Based on these considerations, the Board concluded that it was satisfied with the nature, extent and quality of the services to be provided to the Fund by the Adviser.
Fund InvestmentPerformance
The Board noted that the Fund is newly formed and has no prior performance history. The Board considered the investment performance of the Adviser and its portfolio management team, including, for purposes of considering the investment skill and experience of the Fund's proposed portfolio managers, the investment performance of Federated Hermes MDT Market Neutral Fund, a mutual fund which is also advised by the Adviser and has a similar investment strategy as the one proposed for the Fund (the "MDT Market Neutral Fund"). The Board also considered information comparing the MDT Market Neutral Fund's performance to its benchmark. The Board also received additional information about the broad range of the portfolio management team's investment experience and the team's investment philosophy and process.
Based on these considerations, the Board concluded that it was satisfied that the Adviser has the capability of providing satisfactory investment performance for the Fund.
Fund Expenses
The Board considered the proposed management fee and overall proposed expense structure of the Fund and the comparative fee and expense information that had been provided in connection with the August Meetings. In this regard, the Board was presented with, and considered, information regarding the proposed contractual management fee rate, proposed net management fee rate, and anticipated total expense ratio relative to the MDT Market Neutral Fund's gross and net management fee rate; and actively managed ETFs within the Morningstar category of peer funds that can be considered to be Equity Market Neutral or Long/Short Equity ETFs (the "Peer Group").
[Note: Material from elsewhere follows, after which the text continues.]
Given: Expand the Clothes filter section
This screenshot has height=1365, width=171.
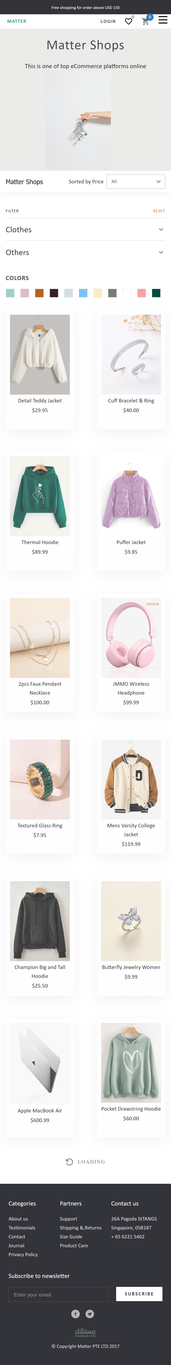Looking at the screenshot, I should [x=85, y=229].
The Board noted the CCO's statement that comparisons to fund peer groups may be helpful, though not conclusive, in evaluating the reasonableness of the Fund's fees. The Board considered the CCO's statement, in evaluating such comparisons, that in some cases there may be differences in the funds' objectives or investment management techniques, or the costs to implement the funds, even within the same Peer Group. In this connection, the Board considered that the proposed quantitative focus of the management of the Fund may make fee and expense comparisons particularly difficult. The Board also noted information about structural, operational and other differences between ETFs and traditional mutual funds, including differences in the marketplace in which each type of product must compete.
While mindful that courts have cautioned against giving too much weight to comparative information concerning fees charged to funds by other advisers, the use of comparisons between the Fund and its Peer Group assisted the Board in its evaluation of the Fund's proposed fees and expenses. The Board focused on comparisons with other registered funds more heavily than non-registered fund products or services because such comparisons are believed to be more relevant. The Board considered that other registered funds are the products most like the Fund, in that they are readily available to Fund shareholders as alternative investment vehicles, and they are the type of investment vehicle, in fact, anticipated to be chosen and maintained by the Fund's anticipated shareholders. The Board noted that the range of such other registered funds' fees and expenses, therefore, appears to be a relevant indicator of what investors have found to be reasonable in the marketplace in which the Fund will compete. The Board also considered competition in the general ETF marketplace and the impact of market pressures on the price levels for actively managed ETFs such as the Fund.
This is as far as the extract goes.